PASSAGE PROVIDED:
:::::

Of Terrorists and Turncoats: Exposing MeK and Its Defenders

The article by Dr. Raymond Tanter calls to mind the full page, $100,000 ad the Mujahedeen-e-Khalq (MeK) has been publishing in the New York Times. In defending this organization as zealously as he does, Tanter succumbs to his own form of propaganda.

The piece begins by talking about the Durban conference, which of course has nothing to do with the subject at hand—namely, delisting the MeK from the State Department’s catalogue of Foreign Terrorist Organizations. What is the relation between the two? Apparently the argument is that because the Iranian regime grossly violates its citizens’ human rights, and its president denies the Holocaust, the State Department should delist the MeK because it opposes that regime. I suggest to Tanter to familiarize himself with the MeK’s history, including the fact that its current leader, Masoud Rajavi, was trained by the Palestine Liberation Organization in 1970. This is also the same MeK that was supported by Saddam Hussein, Israel’s sworn enemy, up until 2003!

:::::

DIRECTIVE 1:
Based on the passage about the MeK, decide whether each statement agrees with it. Answer yes or no for each, and quote the words that decide it.
(a) The MeK's advertisement in the New York Times was full page and cost $100,000.
(b) Masoud Rajavi was trained by the Palestine Liberation Organization in 1975.
(c) The author considers the Durban conference closely related to delisting the MeK.
DIRECTIVE 2: Copy word for word the portion of the passage about the MeK from "Of Terrorists and" to "form of propaganda.".
The lines after this passage have no connection to the MeK piece.

SUPPLIED DATA:
:::::

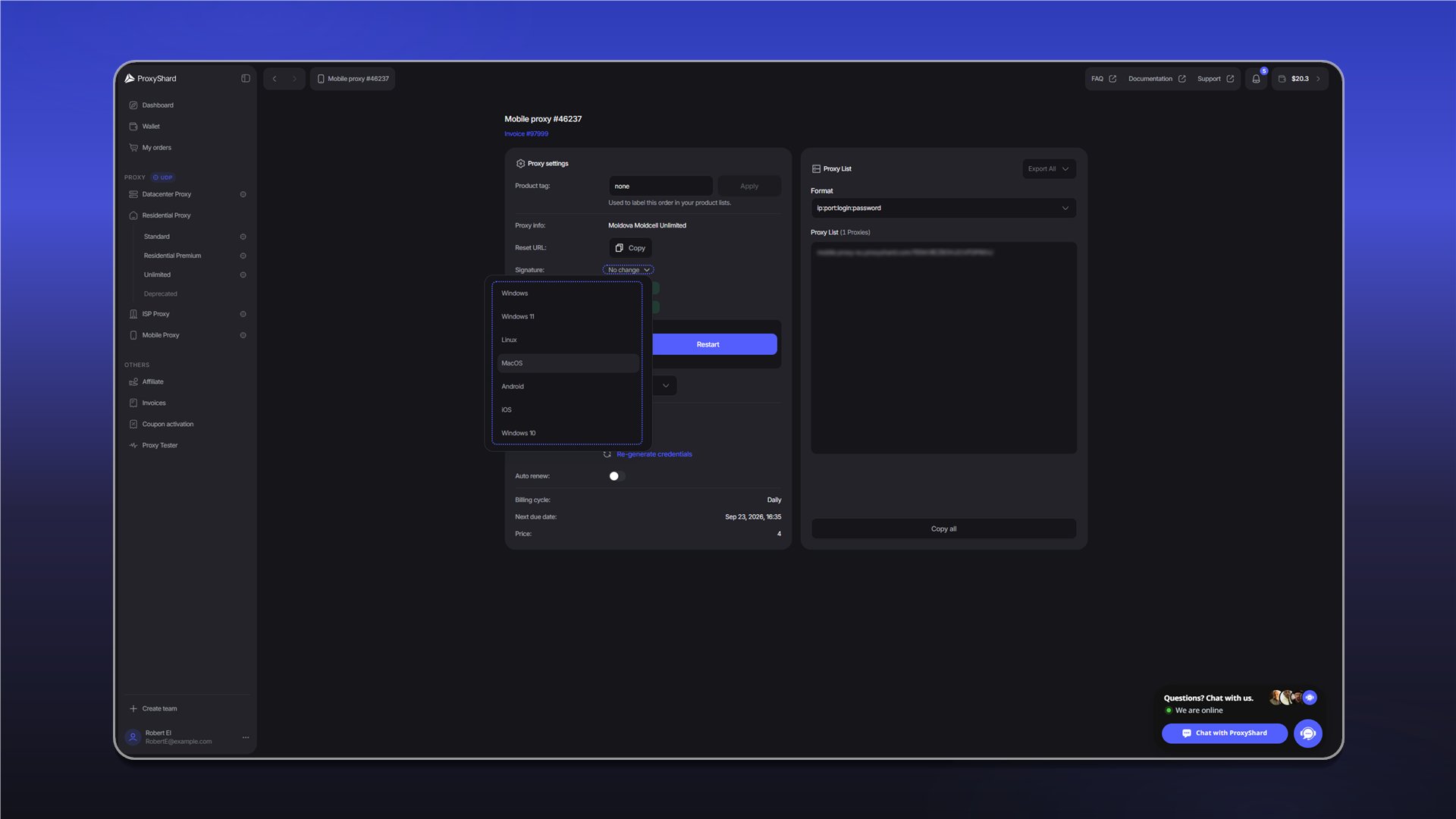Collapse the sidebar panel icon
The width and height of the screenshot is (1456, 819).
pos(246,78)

:::::

CORRECT ANSWER 1:
(a) Yes: "the full page, $100,000 ad the Mujahedeen-e-Khalq (MeK) has been publishing in the New York Times"
(b) No: "was trained by the Palestine Liberation Organization in 1970"
(c) No: "which of course has nothing to do with the subject at hand"

CORRECT ANSWER 2:
Of Terrorists and Turncoats: Exposing MeK and Its Defenders

The article by Dr. Raymond Tanter calls to mind the full page, $100,000 ad the Mujahedeen-e-Khalq (MeK) has been publishing in the New York Times. In defending this organization as zealously as he does, Tanter succumbs to his own form of propaganda.